Extract the lines that carry the string "will" from the listing.

++++ Task data ++++

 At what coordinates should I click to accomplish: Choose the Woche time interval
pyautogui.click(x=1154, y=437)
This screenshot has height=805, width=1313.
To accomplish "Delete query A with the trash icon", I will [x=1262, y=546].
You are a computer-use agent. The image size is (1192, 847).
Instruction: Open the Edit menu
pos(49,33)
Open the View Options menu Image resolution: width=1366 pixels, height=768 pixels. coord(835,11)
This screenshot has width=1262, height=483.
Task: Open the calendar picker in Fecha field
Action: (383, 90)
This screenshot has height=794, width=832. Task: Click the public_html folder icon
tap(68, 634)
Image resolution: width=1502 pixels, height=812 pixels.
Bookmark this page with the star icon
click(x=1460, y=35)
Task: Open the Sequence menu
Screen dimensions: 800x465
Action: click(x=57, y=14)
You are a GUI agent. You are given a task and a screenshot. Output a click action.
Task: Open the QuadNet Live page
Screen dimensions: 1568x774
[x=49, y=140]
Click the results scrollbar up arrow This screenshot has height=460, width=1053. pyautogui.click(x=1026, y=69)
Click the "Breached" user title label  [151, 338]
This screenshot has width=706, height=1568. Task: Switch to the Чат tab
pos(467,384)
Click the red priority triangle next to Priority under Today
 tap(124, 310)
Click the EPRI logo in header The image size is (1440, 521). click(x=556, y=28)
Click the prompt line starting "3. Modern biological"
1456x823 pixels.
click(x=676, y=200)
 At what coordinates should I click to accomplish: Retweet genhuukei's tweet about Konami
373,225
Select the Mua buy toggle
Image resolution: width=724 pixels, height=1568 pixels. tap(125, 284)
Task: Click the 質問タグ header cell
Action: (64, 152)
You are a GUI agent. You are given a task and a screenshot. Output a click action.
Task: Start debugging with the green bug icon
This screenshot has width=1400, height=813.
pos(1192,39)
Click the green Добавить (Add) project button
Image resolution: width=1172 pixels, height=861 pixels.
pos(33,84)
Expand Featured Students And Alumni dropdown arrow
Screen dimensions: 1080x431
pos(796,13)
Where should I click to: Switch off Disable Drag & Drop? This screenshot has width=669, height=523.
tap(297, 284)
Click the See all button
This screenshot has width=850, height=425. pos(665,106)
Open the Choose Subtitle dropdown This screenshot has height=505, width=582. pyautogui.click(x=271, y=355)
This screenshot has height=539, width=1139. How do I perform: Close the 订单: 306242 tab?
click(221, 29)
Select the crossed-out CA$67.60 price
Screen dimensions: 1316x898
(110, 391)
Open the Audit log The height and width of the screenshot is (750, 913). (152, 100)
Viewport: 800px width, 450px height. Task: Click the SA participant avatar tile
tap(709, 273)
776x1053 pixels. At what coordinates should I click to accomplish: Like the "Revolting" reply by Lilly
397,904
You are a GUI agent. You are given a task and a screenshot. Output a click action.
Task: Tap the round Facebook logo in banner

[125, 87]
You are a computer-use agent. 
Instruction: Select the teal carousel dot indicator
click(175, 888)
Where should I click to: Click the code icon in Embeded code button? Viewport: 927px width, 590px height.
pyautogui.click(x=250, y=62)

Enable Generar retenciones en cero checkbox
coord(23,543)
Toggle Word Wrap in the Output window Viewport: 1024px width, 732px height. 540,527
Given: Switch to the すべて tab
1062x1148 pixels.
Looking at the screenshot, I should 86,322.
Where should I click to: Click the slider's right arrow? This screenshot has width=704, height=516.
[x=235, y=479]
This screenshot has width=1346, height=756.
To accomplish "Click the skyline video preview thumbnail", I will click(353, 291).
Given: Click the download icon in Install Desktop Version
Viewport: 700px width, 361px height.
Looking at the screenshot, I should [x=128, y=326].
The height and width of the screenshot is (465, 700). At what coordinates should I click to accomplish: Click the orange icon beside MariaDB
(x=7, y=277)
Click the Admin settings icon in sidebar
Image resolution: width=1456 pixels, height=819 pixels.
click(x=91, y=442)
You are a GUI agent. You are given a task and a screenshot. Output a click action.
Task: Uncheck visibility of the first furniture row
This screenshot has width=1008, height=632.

++++

• _Answer for the task_:
To accomplish "Delete query A with the trash icon", I will [x=1262, y=546].
To accomplish "Click the skyline video preview thumbnail", I will click(353, 291).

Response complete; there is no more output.